But I know, deep down in my heart, they do not care for me on the same level. They care, just not the same intensity I do which is fine.
Accepting that took a long time but I did and I'm fine with it. It just hurts to know that I'm giving my all (heart body soul mind) to better their life and be there for them and just keep them happy no matter what and will never receive the same thing, probably ever. Not just from them but from anyone.
My family life was never and will never be great, I've had close friends lie and abandon me before so the fact that I trust and care about my bestie this much is astonishing. I tell them everything, I trust them with everything, I've burnt bridges for them cuz I knew in the long run it'd all work.
They are quite literally all that I have in this world and I know that I'm just one on a list of people they have. I don't even think I'm in the top 5 honestly. Which again, is fine and their own prerogative.
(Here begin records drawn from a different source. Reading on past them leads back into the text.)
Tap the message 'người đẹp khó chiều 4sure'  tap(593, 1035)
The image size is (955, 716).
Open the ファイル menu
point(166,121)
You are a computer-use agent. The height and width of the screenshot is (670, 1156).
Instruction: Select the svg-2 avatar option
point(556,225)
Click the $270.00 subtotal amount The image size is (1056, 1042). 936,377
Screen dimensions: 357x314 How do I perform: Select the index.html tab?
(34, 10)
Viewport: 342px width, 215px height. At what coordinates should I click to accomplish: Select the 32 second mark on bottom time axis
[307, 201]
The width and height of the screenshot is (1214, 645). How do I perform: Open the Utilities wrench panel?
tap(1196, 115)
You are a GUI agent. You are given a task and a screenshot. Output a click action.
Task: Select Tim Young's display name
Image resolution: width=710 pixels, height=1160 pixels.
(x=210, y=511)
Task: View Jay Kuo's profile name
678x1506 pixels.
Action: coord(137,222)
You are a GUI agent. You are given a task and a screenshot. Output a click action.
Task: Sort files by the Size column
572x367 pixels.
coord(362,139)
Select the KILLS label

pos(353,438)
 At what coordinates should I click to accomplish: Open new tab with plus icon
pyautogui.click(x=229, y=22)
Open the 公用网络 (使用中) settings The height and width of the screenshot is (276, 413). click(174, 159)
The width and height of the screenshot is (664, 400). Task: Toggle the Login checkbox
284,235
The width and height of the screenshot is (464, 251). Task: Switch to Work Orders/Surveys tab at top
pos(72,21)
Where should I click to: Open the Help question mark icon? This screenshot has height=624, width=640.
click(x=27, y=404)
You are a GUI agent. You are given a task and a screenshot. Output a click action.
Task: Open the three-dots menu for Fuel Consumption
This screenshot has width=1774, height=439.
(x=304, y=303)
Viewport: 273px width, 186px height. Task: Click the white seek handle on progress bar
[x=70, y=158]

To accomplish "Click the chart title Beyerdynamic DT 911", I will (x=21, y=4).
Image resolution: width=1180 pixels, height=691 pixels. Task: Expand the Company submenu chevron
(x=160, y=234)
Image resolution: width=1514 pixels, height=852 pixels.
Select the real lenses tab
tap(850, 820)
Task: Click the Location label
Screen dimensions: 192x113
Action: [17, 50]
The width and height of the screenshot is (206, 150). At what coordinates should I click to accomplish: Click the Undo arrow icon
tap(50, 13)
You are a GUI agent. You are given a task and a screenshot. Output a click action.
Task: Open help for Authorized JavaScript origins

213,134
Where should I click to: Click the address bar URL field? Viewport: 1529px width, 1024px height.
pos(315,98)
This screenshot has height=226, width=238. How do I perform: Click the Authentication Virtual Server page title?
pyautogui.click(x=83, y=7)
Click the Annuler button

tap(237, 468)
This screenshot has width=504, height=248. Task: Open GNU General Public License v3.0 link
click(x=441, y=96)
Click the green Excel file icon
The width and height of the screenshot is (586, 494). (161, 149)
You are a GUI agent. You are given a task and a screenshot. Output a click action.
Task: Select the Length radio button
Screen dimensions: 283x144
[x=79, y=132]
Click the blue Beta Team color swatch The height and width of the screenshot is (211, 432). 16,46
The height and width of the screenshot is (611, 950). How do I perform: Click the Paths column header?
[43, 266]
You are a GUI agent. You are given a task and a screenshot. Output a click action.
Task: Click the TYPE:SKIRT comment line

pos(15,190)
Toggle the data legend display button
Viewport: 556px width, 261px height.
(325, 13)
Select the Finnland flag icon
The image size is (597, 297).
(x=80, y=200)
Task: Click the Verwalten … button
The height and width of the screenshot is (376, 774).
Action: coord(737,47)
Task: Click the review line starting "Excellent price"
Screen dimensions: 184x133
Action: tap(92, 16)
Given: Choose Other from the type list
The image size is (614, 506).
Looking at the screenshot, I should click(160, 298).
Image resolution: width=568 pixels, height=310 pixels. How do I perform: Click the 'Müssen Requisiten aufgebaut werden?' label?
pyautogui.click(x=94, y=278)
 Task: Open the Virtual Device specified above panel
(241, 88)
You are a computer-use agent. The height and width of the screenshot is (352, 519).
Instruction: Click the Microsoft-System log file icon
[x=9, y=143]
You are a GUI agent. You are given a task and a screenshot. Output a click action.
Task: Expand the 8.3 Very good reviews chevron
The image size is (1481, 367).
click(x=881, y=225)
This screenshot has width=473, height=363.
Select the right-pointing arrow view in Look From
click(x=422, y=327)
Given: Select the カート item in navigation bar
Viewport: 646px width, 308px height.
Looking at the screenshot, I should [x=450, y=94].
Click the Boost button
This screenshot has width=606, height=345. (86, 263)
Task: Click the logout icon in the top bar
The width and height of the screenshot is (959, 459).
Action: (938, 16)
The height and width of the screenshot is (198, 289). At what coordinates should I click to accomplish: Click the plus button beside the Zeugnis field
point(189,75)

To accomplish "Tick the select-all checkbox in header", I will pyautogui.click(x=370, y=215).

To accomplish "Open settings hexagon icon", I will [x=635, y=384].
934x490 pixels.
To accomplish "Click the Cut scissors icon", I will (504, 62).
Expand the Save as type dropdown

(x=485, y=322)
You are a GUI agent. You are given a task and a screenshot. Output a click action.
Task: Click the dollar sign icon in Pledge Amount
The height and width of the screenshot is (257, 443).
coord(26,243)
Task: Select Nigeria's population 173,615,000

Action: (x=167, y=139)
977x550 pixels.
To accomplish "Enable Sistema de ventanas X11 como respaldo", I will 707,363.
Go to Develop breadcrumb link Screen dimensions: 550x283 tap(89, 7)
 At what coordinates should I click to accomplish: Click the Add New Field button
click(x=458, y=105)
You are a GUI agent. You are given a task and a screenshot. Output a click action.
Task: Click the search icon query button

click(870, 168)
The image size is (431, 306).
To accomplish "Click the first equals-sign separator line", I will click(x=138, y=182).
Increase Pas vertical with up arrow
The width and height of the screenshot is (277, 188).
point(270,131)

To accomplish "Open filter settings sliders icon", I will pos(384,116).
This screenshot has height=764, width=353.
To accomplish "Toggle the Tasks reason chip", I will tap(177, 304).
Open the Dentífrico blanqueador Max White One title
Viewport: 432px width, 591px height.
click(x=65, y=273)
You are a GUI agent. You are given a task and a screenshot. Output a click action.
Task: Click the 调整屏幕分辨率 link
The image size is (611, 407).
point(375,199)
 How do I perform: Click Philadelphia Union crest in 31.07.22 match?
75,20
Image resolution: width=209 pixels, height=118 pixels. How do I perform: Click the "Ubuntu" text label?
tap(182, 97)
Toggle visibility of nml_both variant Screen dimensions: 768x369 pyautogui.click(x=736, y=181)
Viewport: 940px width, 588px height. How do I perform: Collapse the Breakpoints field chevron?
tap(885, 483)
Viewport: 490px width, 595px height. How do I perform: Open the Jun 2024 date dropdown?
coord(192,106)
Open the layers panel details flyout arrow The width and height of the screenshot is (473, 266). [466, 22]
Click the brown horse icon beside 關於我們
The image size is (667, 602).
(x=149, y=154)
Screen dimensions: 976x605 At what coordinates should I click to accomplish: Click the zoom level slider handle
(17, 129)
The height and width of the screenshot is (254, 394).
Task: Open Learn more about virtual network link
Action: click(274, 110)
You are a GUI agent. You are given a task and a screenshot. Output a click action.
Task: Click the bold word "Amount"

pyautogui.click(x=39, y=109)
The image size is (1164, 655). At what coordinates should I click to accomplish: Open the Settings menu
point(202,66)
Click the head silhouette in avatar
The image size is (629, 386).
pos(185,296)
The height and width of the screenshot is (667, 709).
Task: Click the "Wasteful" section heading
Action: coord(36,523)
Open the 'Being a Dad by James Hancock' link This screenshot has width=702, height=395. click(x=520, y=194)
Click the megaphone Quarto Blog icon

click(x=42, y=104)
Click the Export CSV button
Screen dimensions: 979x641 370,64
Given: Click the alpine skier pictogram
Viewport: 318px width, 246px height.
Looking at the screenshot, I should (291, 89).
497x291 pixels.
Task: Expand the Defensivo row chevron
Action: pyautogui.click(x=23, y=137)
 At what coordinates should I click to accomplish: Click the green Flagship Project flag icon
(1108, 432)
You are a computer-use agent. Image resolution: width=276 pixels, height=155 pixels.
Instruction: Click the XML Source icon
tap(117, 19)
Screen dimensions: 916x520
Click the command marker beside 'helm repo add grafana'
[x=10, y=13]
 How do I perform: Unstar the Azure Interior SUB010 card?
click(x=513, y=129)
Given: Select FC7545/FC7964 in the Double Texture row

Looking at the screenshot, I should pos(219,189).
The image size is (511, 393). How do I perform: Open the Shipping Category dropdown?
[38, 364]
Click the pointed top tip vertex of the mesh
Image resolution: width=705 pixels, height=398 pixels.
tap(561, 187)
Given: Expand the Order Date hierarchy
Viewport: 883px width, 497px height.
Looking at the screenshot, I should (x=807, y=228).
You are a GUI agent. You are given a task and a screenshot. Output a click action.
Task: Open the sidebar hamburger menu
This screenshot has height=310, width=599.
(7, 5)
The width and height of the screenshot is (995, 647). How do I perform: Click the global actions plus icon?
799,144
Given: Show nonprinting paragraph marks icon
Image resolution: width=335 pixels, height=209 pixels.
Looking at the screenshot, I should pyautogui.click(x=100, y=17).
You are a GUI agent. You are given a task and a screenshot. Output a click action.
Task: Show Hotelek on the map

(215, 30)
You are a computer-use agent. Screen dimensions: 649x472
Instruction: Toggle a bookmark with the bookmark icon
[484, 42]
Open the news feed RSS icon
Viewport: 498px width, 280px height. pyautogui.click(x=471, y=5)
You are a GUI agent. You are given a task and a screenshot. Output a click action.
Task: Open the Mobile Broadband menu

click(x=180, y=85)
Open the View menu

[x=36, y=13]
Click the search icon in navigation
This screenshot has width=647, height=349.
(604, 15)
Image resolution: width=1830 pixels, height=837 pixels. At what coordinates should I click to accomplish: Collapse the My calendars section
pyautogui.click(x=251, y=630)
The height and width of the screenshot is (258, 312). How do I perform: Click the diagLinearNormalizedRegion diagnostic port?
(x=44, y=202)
I'm just scared one day I won't measure up and be completely alone. I already feel like a burden when I talk about my feelings or can't measure up in terms of finances or mental health or any of that. What if one day they get sick of me and leave?
Treating someone like that without expecting the treatment back is scary. They are my everything and I'm not even sure what I am to them, a friend for sure, but a lifetime best friend? A sibling not by blood but by choice? That's what they are to me but I can't confirm if that's what I am to them.
And yea my depression has gotten worst in the last 5yrs (maybe more idk) and I should probably separate my mental illnesses from my friendship feelings it's just hard. I've thought about getting help but idk. When my bestie got the help they had been wanting I was so happy for them, they were doing what I couldn't! They're on their way to better mental health andI'm proud of them for taking that leap.
My anxiety/paranoia, my depression and whatever the fuck else I have going on up there makes my brain be such an asshole to me even when I'm happy. I can't burden them with all of that when they're working to better themselves.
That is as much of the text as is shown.